Cécile et moi avons passé pas mal de temps à regarder des photographies sur lesquelles tu n'apparaissais pas - et pour cause. Du coup, me revoilà ce soir en train de songer et de me souvenir ...

Bien que nous ne fussions pas jumeaux, tu as emporté avec toi un petit bout de moi-même.Celui-ci a trembloté, pâli et puis a semblé s'évaporer dans l'atmosphère. Un peu de moi-même a rejoint l'Au-delà. Oh ! non, on ne meurt pas en un seul jour : on s'en va peu à peu, parcelle par parcelle, avec parfois un gros morceau qui se détache d'un coup, à la suite de ceux que l'on a aimés - et même, je le crois, de ceux que l'on a tellement haïs parce que, il y a très, très longtemps, on a cru en leurs sourires. Le dernier jour ne vient que pour la machine, pour cette carcasse à qui Turenne reprocha de trembler, pour cet assemblage de nerfs et de muscles, de graisse et de peau qui se refuse jusqu'au bout à lâcher sa prise.

Nous sommes en fait comme nos granits celtiques sur lesquels la mer, sans cesse, se jette et se fracasse et qui, en apparence - mais en apparence seulement - ne vacillent pas d'un pouce et qui pourtant, lentement, irrémédiablement, s'usent et se fragilisent.
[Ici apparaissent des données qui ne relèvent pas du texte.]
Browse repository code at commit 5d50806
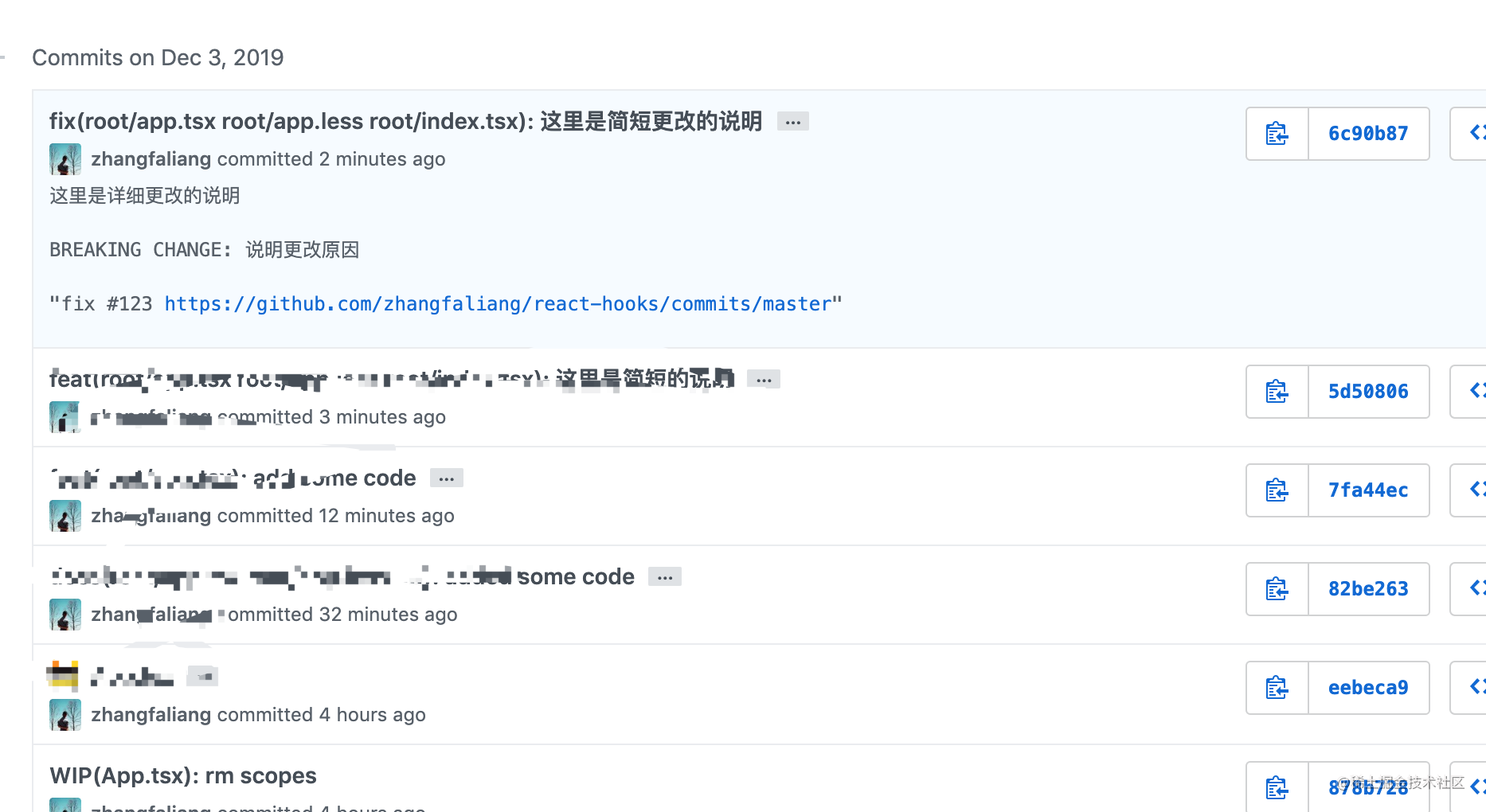This screenshot has height=812, width=1486. [1479, 391]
Demain, j'irai donc voter en songeant à toi, persuadée que nous nous serions sans doute chamaillés, avec délices et comme des chiffonniers, par téléphone (malgré tes 53 ans et les 47 qui sont les miens) et que nous n'aurions pas voté pour le même candidat. Mais quand viendra le soir, il n'y aura pas entre nous de ces discussions passionnées qui, pour nous, rimaient avec la politique. Dieu merci ! j'ai David, qui me téléphonera sûrement et, si ce n'est lui, c'est moi qui le ferai.
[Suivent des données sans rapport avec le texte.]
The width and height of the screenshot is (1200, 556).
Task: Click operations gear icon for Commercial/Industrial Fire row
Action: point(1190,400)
Mais cela ne m'empêchera pas de penser à toi. Je t'imaginerai, allumant lentement une cigarette et me disant, de ta voix lente aux accents vaguement métalliques : "Eh ! bien ! Les jeux sont faits ! Que va-t-il en résulter ? ..." Et je t'entendrai évoquer le pire - assurément. Et comme je ne pourrai pas te répondre que tu es un incorrigible pessimiste, je sais que, demain soir, pour une fois dans ma vie, cette description quasi amoureuse du pire - tu n'étais pas né pour rien sous le signe du Scorpion - me manquera.